Letter to the editor: Take Back the Night event encourages survivors to share their stories

201

We all know that Oxy has had a tumultuous past with sexual assault. I remember when I was on a tour of the school as a senior in high school, and many parents were asking about how the school handled sexual assault cases. At the time, I didn’t pay much attention to the very scripted answers that our tour guide was giving, but I do remember that she said she felt safe on campus and that there were plenty of resources to help survivors of sexual assault navigate their trauma. Those words didn’t mean much to me at the time, but now that I’ve been at Oxy for four years, I can call her bluff.

Don’t get me wrong, Oxy does have resources for survivors, but I’m not sure I would choose “plenty” as a description of those resources. We have our Title IX office, Emmons and Project S.A.F.E., but to say that we have plenty of resources would mean that we have gone above and beyond expectations. I have gotten to know Title IX Coordinator Jenn Broomfield, Assistant Director of Counseling Jenny Heetderks and Project S.A.F.E. Senior Manager and Survivor Advocate Marianne Frapwell during my time here, and I am truly grateful for the relationships that I have formed with each of them. The work that they do is extremely important, but it is unfair to expect that they alone can get every survivor on this campus through their healing process.

I am a survivor. Through my journey of healing and recovery, I have ventured to all three offices, but something inside me said that I needed more than just them. I needed to hear from people who were going through the same things I was. I needed to hear that recovery wasn’t going be easy from someone who was also going through the process. Most importantly, I needed to hear that there was a light at the end of the tunnel from someone who had found it; I needed other students to be a part of my healing process.

While I was abroad my junior year, I decided that I was going to create a resource for another survivors. Once my senior year started, I told Jenny that I wanted to create an event where survivors can share their stories of recovery and healing. Together with Marianne Frapwell, we began to create Reclaiming Their Stories, an event centered around survivors reclaiming their narrative and sharing how they’ve healed.

Apart from this event, the only other that provides an outlet for survivors is Take Back the Night, which is meant to be intimate and shared with those closest to the survivor. It takes place in the dark of the night at the Greek Bowl so that survivors can maintain a sense of anonymity. Reclaiming Their Stories, however, is meant for the entire Oxy community. We have three amazing survivors opening themselves up and sharing feelings that are often not talked about. This event serves two purposes: to empower other survivors and to show everyone else how strong we truly are. Recovering from sexual assault is no joke. It’s painful and terrifying, but this is the type of discourse that we need at this school. Arguing with an anonymous poster on Oxy Confessions might be nice for the ego of a so-called ally, but it does absolutely nothing to help the survivors that struggle day in and day out. This event is the time for those that call themselves allies to come in, be quiet and listen to people’s stories. I hope that when they listen to their schoolmates who have gone through trauma, they will adjust their actions accordingly.
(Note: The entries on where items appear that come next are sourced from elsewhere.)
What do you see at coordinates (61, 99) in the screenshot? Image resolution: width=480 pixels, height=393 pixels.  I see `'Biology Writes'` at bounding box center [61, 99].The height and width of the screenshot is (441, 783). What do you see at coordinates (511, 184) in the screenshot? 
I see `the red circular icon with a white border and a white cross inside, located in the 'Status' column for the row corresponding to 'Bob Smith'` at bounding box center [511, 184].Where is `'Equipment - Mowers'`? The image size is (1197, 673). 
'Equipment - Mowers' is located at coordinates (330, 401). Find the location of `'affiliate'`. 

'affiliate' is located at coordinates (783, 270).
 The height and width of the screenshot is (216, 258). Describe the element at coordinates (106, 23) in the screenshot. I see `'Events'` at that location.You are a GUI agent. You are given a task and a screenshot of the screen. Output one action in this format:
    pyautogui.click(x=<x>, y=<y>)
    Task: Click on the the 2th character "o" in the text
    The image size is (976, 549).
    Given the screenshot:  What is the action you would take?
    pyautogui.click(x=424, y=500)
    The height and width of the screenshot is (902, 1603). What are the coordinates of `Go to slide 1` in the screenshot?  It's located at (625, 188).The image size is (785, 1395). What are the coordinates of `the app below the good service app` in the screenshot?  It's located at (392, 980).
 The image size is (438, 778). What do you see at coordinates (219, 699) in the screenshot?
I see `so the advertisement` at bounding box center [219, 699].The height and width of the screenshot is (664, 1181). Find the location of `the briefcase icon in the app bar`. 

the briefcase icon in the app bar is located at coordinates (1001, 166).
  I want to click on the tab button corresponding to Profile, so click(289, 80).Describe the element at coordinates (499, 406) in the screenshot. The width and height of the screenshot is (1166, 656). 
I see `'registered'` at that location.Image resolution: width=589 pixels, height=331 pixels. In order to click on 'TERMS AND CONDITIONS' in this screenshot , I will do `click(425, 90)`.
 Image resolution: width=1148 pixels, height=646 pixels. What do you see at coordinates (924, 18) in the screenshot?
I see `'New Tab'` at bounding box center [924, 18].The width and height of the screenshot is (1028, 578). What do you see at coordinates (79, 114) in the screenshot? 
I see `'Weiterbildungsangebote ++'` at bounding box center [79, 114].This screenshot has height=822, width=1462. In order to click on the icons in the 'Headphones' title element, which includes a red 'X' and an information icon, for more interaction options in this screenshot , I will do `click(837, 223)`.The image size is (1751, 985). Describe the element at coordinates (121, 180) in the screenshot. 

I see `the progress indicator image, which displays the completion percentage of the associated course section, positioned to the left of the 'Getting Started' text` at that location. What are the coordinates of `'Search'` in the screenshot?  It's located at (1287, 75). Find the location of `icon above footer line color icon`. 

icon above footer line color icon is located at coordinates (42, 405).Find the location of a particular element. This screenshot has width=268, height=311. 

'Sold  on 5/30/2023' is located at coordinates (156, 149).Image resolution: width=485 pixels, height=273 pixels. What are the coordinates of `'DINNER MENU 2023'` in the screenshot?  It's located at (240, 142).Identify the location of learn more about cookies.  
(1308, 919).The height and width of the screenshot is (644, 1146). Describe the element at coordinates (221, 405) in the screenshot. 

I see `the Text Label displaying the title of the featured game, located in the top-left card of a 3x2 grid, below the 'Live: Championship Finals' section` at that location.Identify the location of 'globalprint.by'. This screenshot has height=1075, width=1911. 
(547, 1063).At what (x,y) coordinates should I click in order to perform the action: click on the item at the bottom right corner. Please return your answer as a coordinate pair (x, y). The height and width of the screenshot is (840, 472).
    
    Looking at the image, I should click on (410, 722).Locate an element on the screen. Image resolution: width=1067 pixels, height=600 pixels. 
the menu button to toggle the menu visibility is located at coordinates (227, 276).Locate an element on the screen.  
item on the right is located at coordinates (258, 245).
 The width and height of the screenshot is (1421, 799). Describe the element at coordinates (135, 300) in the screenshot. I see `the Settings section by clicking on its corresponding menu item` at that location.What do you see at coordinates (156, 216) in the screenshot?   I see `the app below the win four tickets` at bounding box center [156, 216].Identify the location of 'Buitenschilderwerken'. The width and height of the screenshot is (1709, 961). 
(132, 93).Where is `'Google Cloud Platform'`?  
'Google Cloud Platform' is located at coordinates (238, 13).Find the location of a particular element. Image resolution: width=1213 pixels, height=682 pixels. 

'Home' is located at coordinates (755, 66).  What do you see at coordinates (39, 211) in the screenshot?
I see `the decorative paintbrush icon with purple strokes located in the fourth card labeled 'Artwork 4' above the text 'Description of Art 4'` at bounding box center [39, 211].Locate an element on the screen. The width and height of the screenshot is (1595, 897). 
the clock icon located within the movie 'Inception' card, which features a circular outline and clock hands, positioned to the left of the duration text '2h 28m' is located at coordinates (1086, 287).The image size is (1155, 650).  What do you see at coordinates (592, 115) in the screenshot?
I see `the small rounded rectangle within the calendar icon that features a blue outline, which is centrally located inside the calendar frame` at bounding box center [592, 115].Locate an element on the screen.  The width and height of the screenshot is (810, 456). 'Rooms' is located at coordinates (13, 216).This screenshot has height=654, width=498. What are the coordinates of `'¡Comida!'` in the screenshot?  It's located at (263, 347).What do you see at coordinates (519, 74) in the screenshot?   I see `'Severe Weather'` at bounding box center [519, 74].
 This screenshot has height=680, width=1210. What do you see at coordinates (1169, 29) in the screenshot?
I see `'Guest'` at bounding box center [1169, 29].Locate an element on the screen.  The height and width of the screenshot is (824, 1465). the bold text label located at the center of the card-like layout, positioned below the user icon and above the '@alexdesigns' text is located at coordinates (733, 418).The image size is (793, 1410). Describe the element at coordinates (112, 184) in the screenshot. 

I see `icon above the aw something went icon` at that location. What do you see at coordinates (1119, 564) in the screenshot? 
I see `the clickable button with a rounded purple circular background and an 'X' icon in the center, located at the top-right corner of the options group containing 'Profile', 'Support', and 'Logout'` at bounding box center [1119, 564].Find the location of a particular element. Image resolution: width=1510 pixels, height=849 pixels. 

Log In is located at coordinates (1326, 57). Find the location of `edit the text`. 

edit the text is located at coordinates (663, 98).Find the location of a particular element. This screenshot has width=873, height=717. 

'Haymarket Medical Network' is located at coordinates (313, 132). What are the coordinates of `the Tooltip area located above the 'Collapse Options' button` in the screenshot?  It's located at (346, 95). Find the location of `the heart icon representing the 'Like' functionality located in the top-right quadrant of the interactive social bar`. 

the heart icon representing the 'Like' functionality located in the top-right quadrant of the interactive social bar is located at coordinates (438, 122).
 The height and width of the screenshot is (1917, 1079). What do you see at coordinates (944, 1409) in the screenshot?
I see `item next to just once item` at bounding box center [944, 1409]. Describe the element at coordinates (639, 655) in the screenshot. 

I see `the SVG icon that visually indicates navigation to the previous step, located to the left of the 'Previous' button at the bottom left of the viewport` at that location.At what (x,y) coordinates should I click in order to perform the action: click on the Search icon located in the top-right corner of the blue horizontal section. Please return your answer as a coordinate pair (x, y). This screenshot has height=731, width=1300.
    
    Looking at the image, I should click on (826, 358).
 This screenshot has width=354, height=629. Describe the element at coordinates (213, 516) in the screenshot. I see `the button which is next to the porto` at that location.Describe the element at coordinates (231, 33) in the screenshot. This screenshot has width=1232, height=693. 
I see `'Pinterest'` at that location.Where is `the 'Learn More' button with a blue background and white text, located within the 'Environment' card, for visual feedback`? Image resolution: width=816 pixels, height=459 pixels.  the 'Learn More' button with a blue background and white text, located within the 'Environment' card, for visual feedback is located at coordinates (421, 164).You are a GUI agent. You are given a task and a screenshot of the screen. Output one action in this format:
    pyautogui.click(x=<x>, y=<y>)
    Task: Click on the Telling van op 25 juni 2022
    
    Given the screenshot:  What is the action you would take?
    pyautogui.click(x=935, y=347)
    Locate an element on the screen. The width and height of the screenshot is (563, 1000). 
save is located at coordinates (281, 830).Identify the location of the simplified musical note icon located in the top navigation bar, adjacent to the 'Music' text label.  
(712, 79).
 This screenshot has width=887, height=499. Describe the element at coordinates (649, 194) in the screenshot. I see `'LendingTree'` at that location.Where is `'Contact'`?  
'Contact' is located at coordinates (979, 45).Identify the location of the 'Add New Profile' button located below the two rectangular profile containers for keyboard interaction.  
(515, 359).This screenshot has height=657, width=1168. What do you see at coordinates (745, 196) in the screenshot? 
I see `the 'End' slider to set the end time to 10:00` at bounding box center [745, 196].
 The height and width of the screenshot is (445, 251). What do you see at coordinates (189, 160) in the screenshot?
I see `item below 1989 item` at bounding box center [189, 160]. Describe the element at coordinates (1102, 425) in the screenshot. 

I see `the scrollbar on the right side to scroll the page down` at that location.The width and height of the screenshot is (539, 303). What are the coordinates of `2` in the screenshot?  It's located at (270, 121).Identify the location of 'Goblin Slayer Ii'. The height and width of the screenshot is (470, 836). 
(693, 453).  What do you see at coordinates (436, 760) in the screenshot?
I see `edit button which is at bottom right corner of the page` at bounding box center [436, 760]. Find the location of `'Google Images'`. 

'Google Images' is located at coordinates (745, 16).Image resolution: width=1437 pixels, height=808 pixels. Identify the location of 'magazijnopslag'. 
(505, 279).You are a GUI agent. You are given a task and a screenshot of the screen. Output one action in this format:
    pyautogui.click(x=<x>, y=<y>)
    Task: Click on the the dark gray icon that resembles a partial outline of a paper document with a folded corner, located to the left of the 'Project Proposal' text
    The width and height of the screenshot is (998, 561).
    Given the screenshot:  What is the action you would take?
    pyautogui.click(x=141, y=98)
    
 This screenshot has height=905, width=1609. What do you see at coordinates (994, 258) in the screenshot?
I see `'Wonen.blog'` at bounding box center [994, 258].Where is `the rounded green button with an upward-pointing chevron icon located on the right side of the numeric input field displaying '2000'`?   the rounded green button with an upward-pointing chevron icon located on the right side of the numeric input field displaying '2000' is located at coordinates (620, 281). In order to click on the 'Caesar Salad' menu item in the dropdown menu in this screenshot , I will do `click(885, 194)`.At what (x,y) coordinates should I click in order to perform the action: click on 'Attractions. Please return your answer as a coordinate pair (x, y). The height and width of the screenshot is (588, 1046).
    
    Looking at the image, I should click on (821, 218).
I appreciate that people on this campus are upset about rape culture and how it is perpetuated, but they must also be mindful of how they too perpetuate it. Unfortunately, I hear way more conversations about rapists than I do about survivors. If our goal is to support and empower survivors, yet we constantly spend our time talking about the rapist, we give our  power to the wrong people. In order to combat that, this event is solely focused on survivors reclaiming agency over their stories. While they may mention some of the harmful things that the perpetrators did, the perpetrators themselves will not be the focus. It is time for us, as a school and as a country, to move past putting the spotlight on those that have caused the damage and instead turn it to those that are working so hard to repair their lives.

Reclaiming Their Stories is scheduled for Monday, April 1 at 7:00 p.m. in Choi Auditorium.